Censored Poisson Distribution
This post examines the mean of a Censored Poisson Distribution. The Poisson distribution has the probability mass funtion:
\[\Pr(X=k)= f(\lambda,k)=\frac{\lambda ^{k}e^{-\lambda }}{k!} \quad; \quad k\in \{0,1,2,\dots\}\]We are interested in the random variable \(Y = \min(X,C)\), where \(X\) is a Poisson random variable with rate \(\lambda\) and \(C\) is a constant. Specifically, we show some useful properties of \(\mathbb{E}[Y]\). I know at least two places where this distribution shows up. First is in inventory control. If a warehouse has invorty level \(C\) and \(X\) customers arrive in a day, the number of sales is \(Y=\min(X,C)\). The quantity \(X-Y\) is called lost sales. Typically, we do not observe \(X\) and can only observe \(Y\). Second is in queueing. If a queue has \(C\) customers in the system and \(X\) customers could have been processed if there were infinite customers, the number of customers processed is \(Y=\min(X,C)\). Like before, in this application we only observe \(Y\) and not \(X\).
\[\begin{align*} g(\lambda, C) = \mathbb{E}[Y] &= \sum_{k=0}^\infty \min(k,C) \Pr(X=k)\\ \end{align*}\]We show that \(g\) is increasing and concave in \(\lambda\) and \(C\). Consider the derivative of \(f(\lambda,k)\) wrt \(\lambda\).

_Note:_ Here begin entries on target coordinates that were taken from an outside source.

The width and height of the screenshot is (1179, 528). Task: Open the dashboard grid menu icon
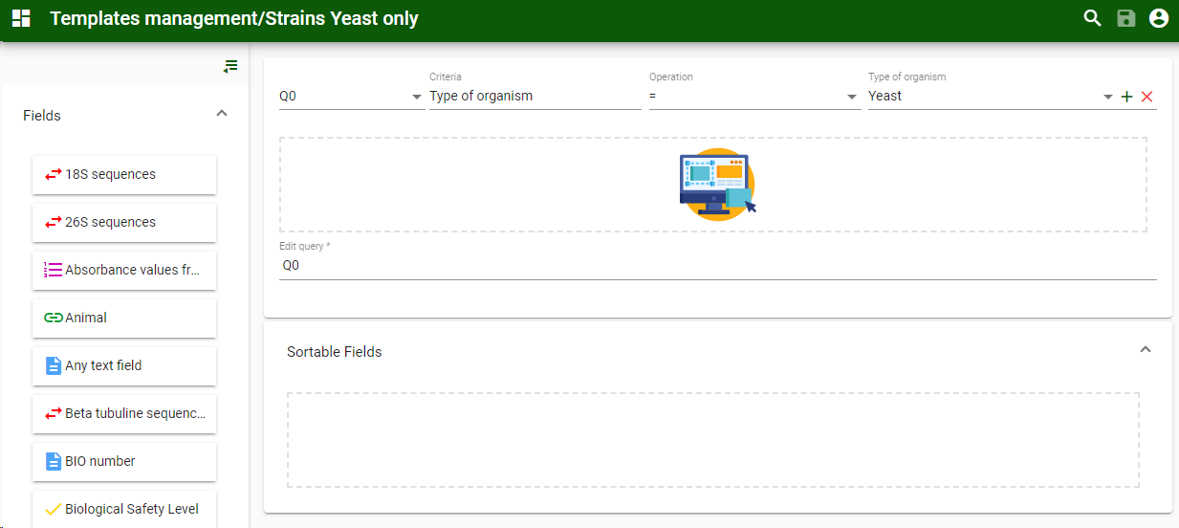[x=21, y=18]
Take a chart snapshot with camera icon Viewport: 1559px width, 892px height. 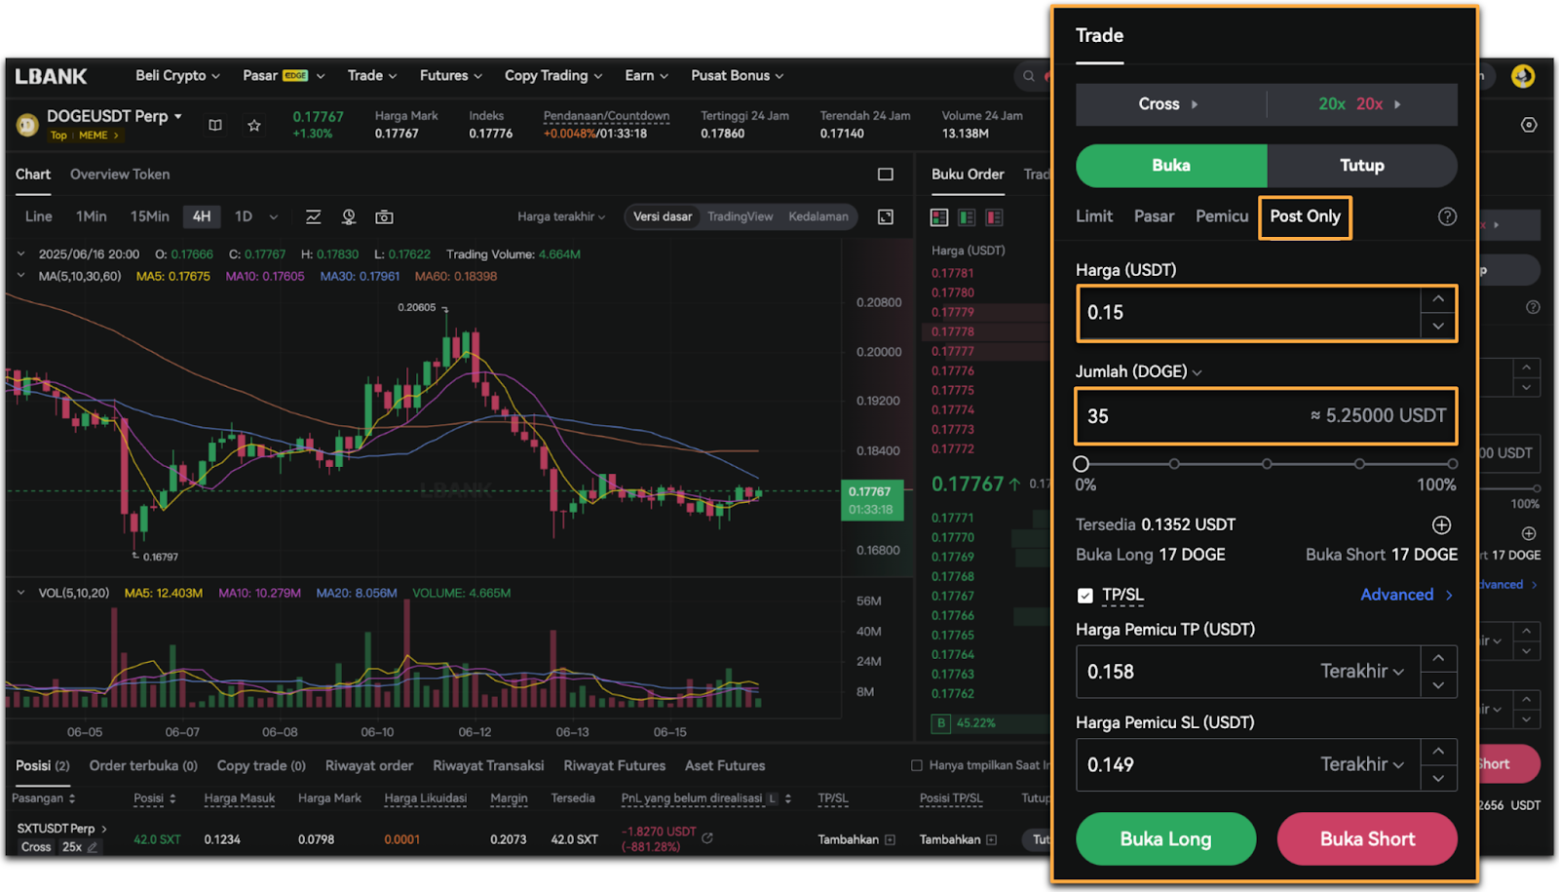pyautogui.click(x=385, y=216)
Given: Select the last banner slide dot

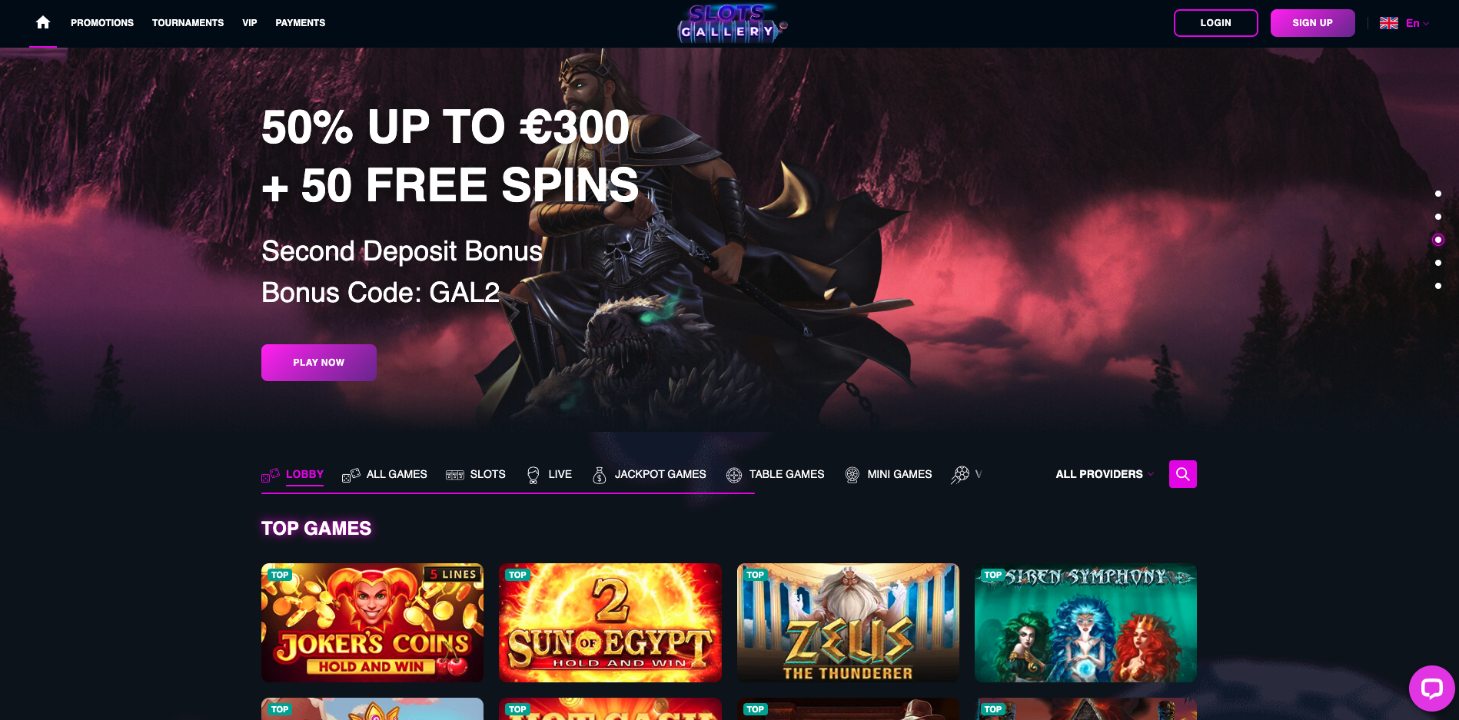Looking at the screenshot, I should pos(1437,286).
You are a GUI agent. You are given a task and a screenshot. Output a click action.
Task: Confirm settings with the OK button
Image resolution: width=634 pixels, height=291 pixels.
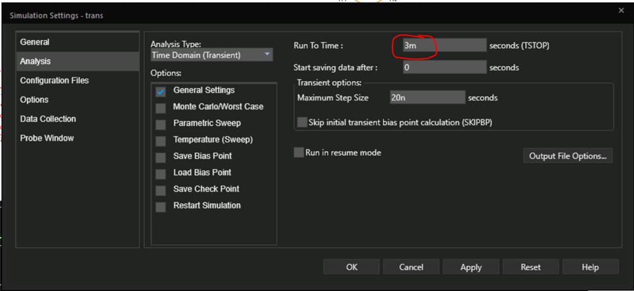tap(352, 267)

\[\frac{\partial f }{\partial \lambda} (\lambda, k) = \frac{k\lambda ^{k-1}e^{-\lambda }}{k!} - \frac{\lambda ^{k}e^{-\lambda }}{k!} = \Pr(X=k-1) - \Pr(X=k)\]Taking the partial derivative of \(g\) wrt \(\lambda\):
\[\begin{align*} \frac{\partial g }{\partial \lambda} (\lambda, C)&= \sum_{k=0}^\infty \min(k,C)\frac{\partial f(\lambda, k) }{\partial \lambda} \\ &= \sum_{k=0}^\infty \min(k,C) ( \Pr(X=k-1) - \Pr(X=k))\\ &= \sum_{k=0}^\infty (\min(k+1,C)-\min(k,C)) \Pr(X=k) \\ &= \sum_{k=0}^{C-1}\Pr(X=k) = \Pr(X\leq C-1) = \sum_{k=0}^{C-1} f(\lambda, k) \end{align*}\]So, \(g\) is increasing in \(\lambda\). Taking its derivative again, we get:
\[\begin{align*} \frac{\partial^2 g }{\partial \lambda^2} (\lambda, C)&= \sum_{k=0}^{C-1} \frac{\partial f(\lambda,k)}{\partial \lambda} = \sum_{k=0}^{C-1} \Pr(X=k-1) - \Pr(X=k) \\ &= - \Pr(X = C-1) \end{align*}\]So, \(g\) is concave in \(\lambda\). Next, consider the forward difference \(g(\lambda, C+1) - g(\lambda, C)\):
\[\begin{align*} g(\lambda, C+1) - g(\lambda, C) &= \sum_{k=0}^\infty (\min(k,C+1)-\min(k,C)) \Pr(X=k)\\ &=\sum_{k=C+1}^\infty \Pr(X=k) = \Pr(X\geq C+1) \end{align*}\]So, \(g\) is increasing in \(C\). Finally, consider the forward diference \(\Pr(X\geq C+2) - \Pr(X\geq C+1)\)
\[\Pr(X\geq C+2) - \Pr(X\geq C+1) = -\Pr(X=C+1)\]So, \(g\) is concave in \(C\).
Finally verify that:
\[\frac{\partial g }{\partial \lambda}(\lambda, C+1) - \frac{\partial g }{\partial \lambda} (\lambda, C) = \frac{\partial (g(\lambda, C+1) - g(\lambda, C)) }{\partial \lambda} = \Pr(X=C)\]Forming the Hessian, and computing its determinant, we see
\[\text{det}\begin{bmatrix}-\Pr(X=C-1) & \Pr(X=C)\\ \Pr(X=C) & -\Pr(X=C+1)\end{bmatrix} < 0\]So \(g\) is not jointly concave.